:: Entries shown

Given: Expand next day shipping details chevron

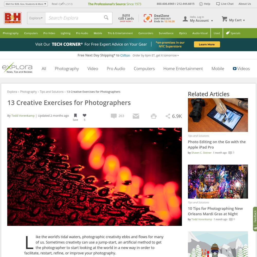Looking at the screenshot, I should tap(178, 56).
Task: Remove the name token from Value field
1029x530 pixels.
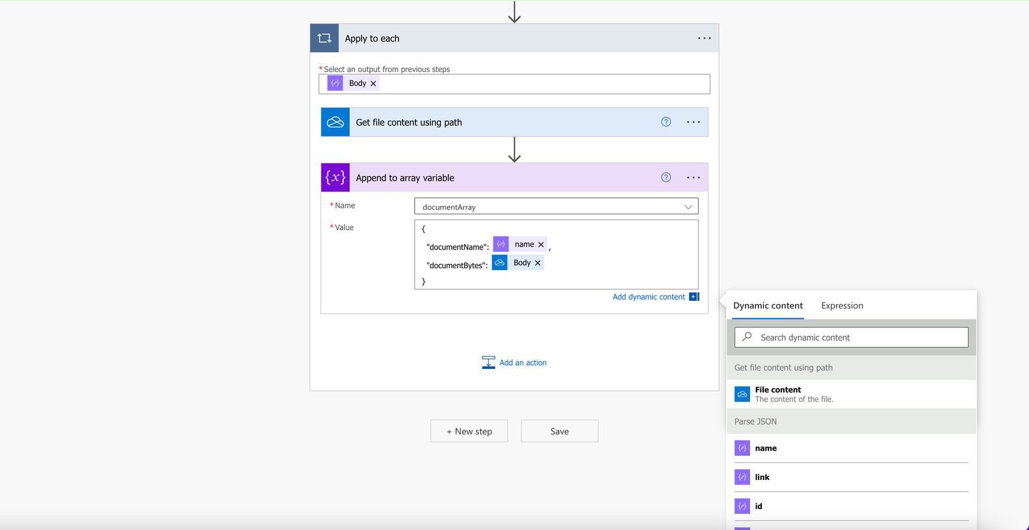Action: click(x=541, y=245)
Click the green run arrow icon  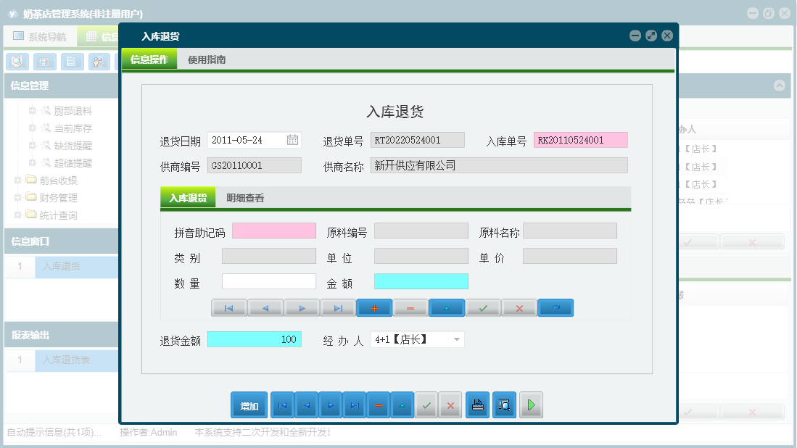click(x=531, y=405)
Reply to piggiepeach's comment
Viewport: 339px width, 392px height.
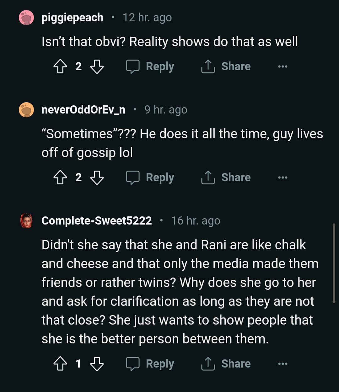tap(150, 66)
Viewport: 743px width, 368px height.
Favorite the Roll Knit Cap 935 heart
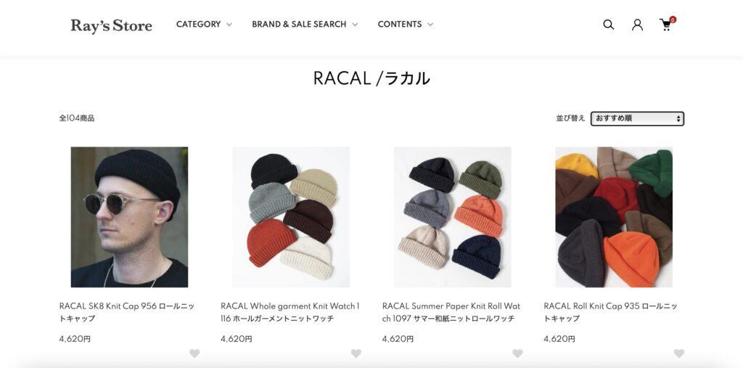click(679, 353)
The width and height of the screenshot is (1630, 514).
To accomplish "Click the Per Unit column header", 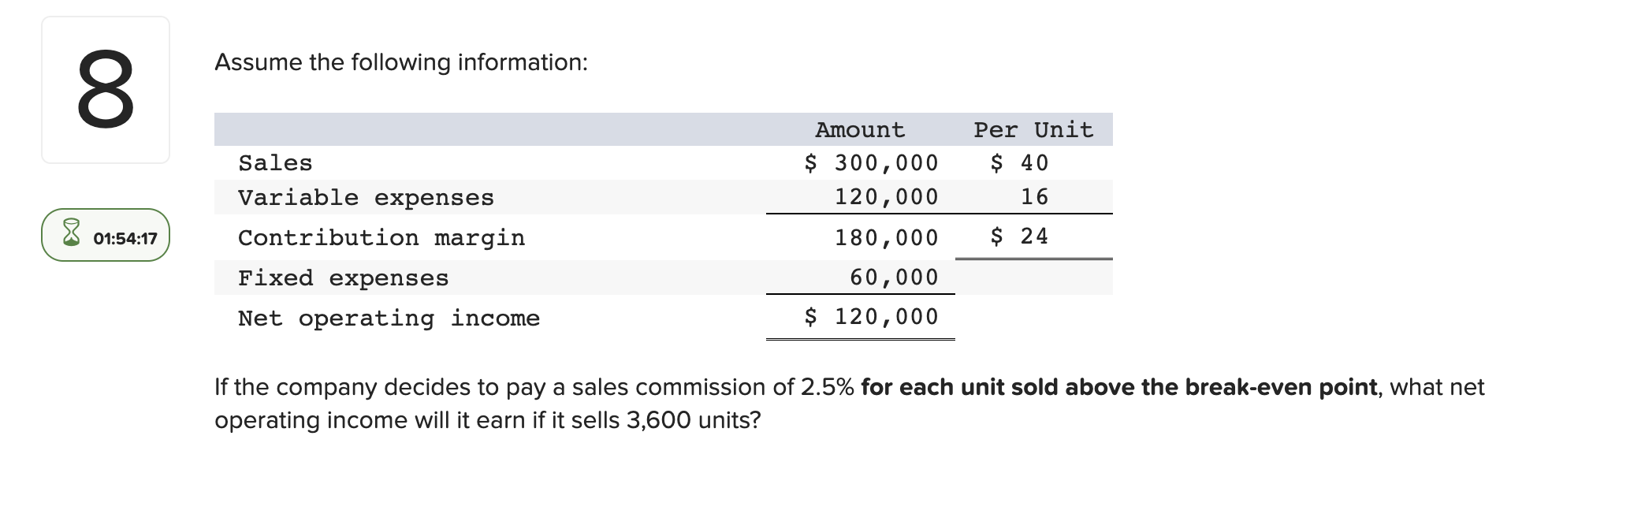I will [1033, 130].
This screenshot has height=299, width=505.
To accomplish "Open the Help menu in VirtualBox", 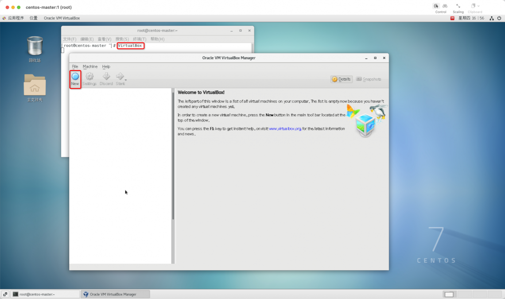I will [x=106, y=66].
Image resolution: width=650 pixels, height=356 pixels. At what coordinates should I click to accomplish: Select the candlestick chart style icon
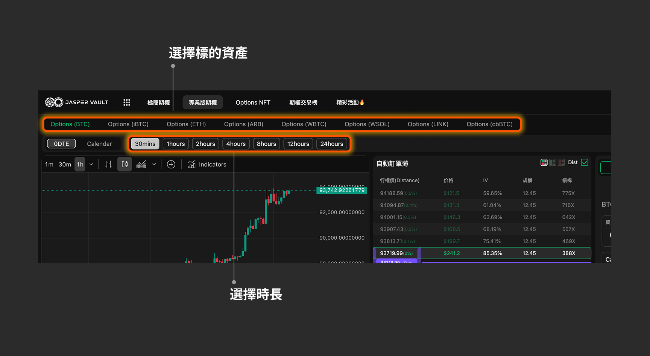tap(125, 164)
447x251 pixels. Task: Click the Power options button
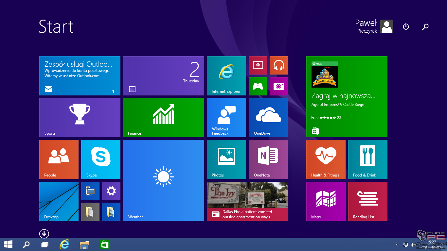406,26
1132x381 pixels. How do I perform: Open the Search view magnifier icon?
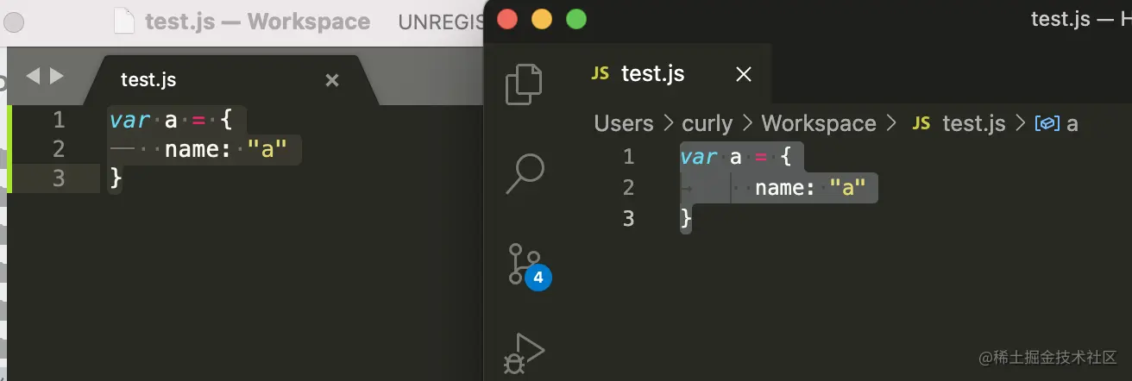524,173
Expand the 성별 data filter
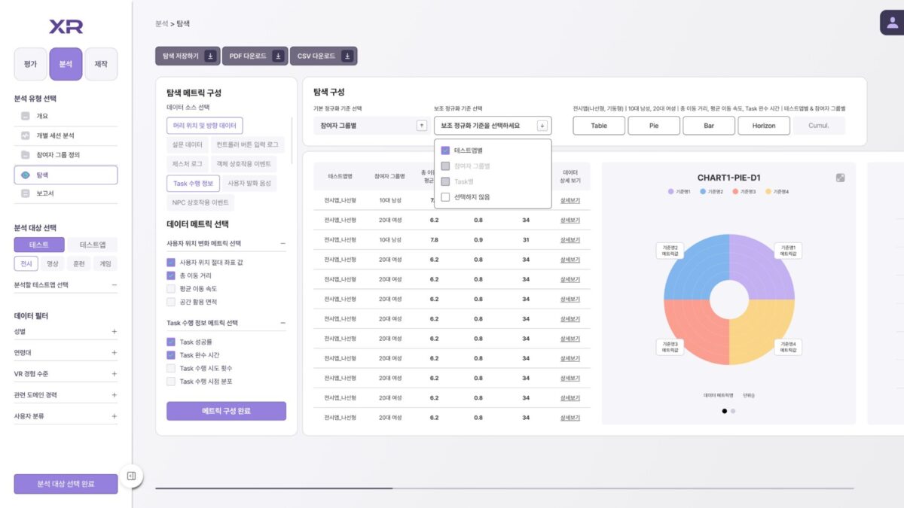 click(115, 331)
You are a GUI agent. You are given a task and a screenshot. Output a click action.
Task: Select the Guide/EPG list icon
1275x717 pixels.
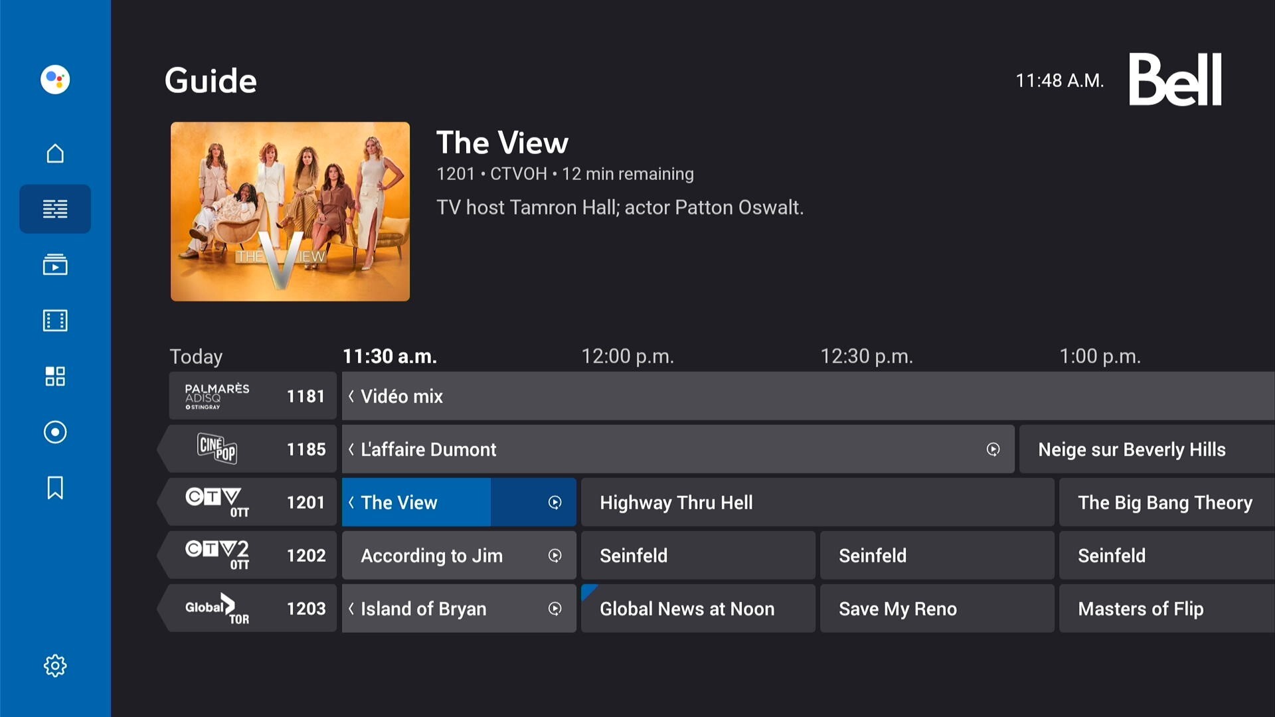[55, 208]
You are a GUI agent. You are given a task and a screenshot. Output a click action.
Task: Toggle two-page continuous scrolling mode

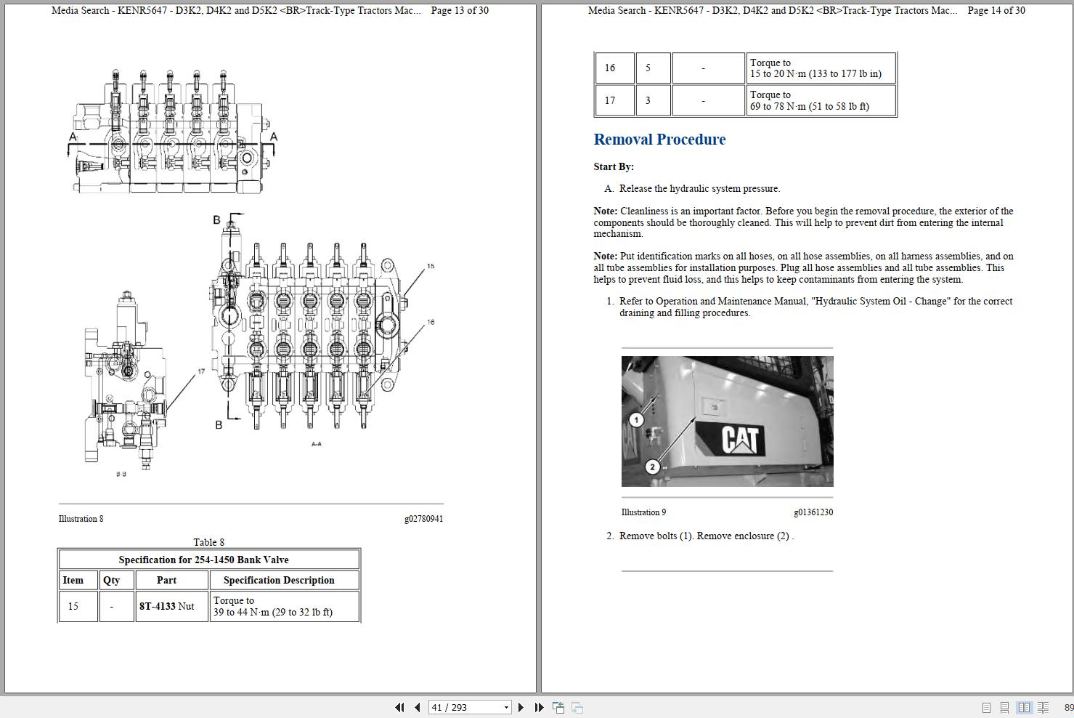click(x=1044, y=707)
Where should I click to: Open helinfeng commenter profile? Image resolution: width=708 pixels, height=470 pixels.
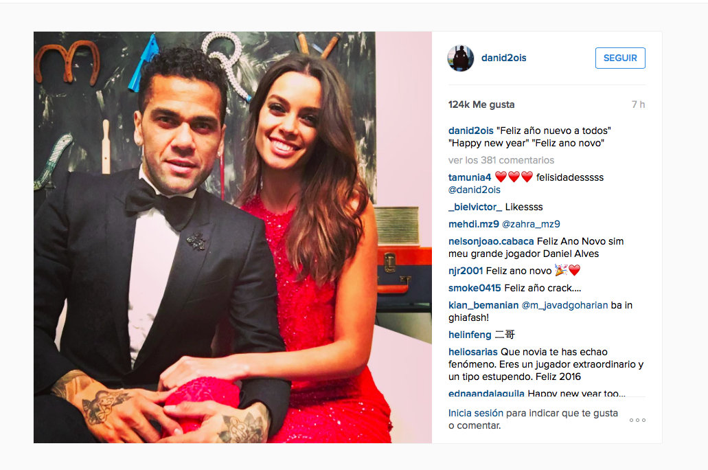pos(470,335)
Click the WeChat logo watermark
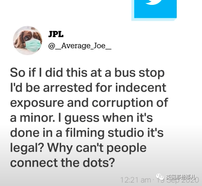Viewport: 202px width, 186px height. click(160, 177)
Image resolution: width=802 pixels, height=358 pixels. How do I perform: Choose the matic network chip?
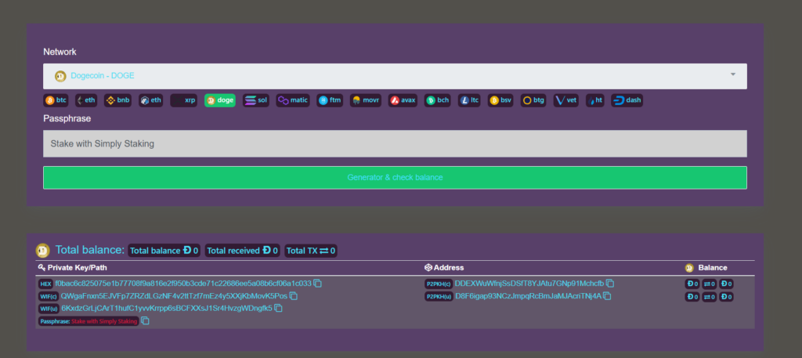click(293, 100)
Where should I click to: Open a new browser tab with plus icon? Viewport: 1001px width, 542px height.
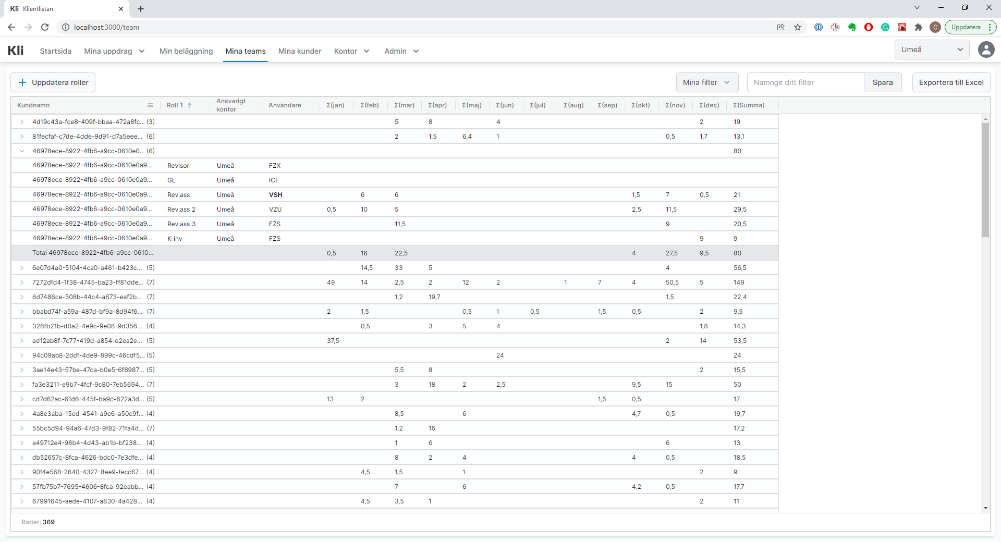tap(141, 9)
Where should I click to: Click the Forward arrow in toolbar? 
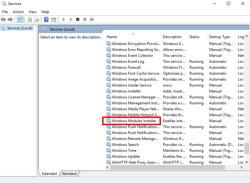(10, 20)
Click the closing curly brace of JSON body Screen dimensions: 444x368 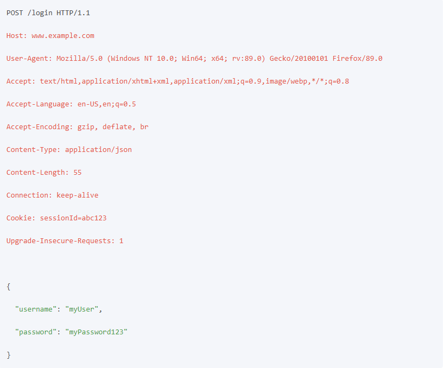pyautogui.click(x=9, y=355)
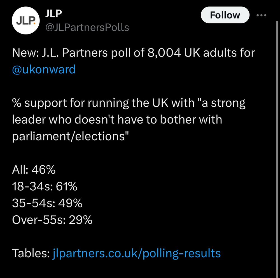Click the '18-34s: 61%' result line
This screenshot has height=278, width=280.
(x=45, y=186)
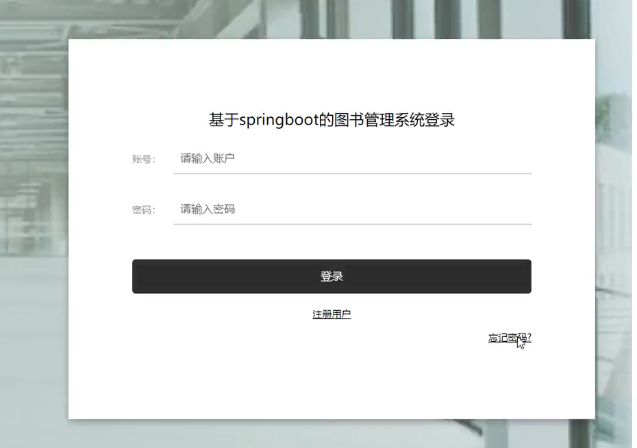The height and width of the screenshot is (448, 637).
Task: Select the word springboot in the title
Action: point(279,121)
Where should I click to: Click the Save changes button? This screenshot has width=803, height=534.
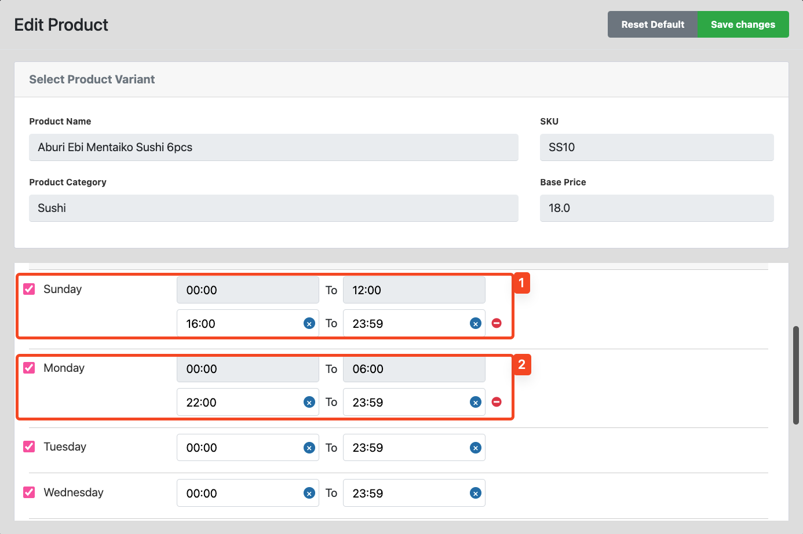point(743,24)
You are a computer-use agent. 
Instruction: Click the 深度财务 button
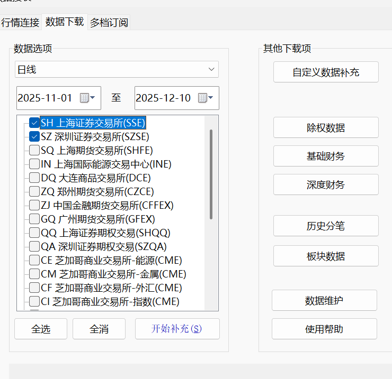pyautogui.click(x=326, y=184)
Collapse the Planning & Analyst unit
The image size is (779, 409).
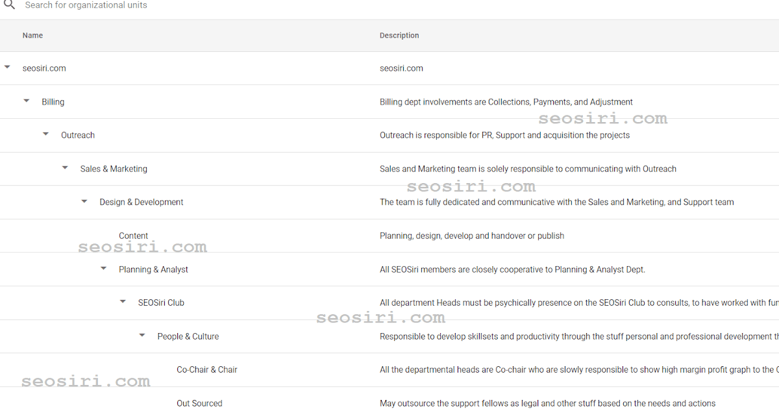pyautogui.click(x=103, y=267)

::::

How to complete this task: Look above for the line containing "Instruction: Click the 深度财务 button", then retype it and each line after it to the end of the records, exactly and without pictures.

Answer box:
Instruction: Click the 深度财务 button
pyautogui.click(x=326, y=184)
Collapse the Planning & Analyst unit
The image size is (779, 409).
pyautogui.click(x=103, y=267)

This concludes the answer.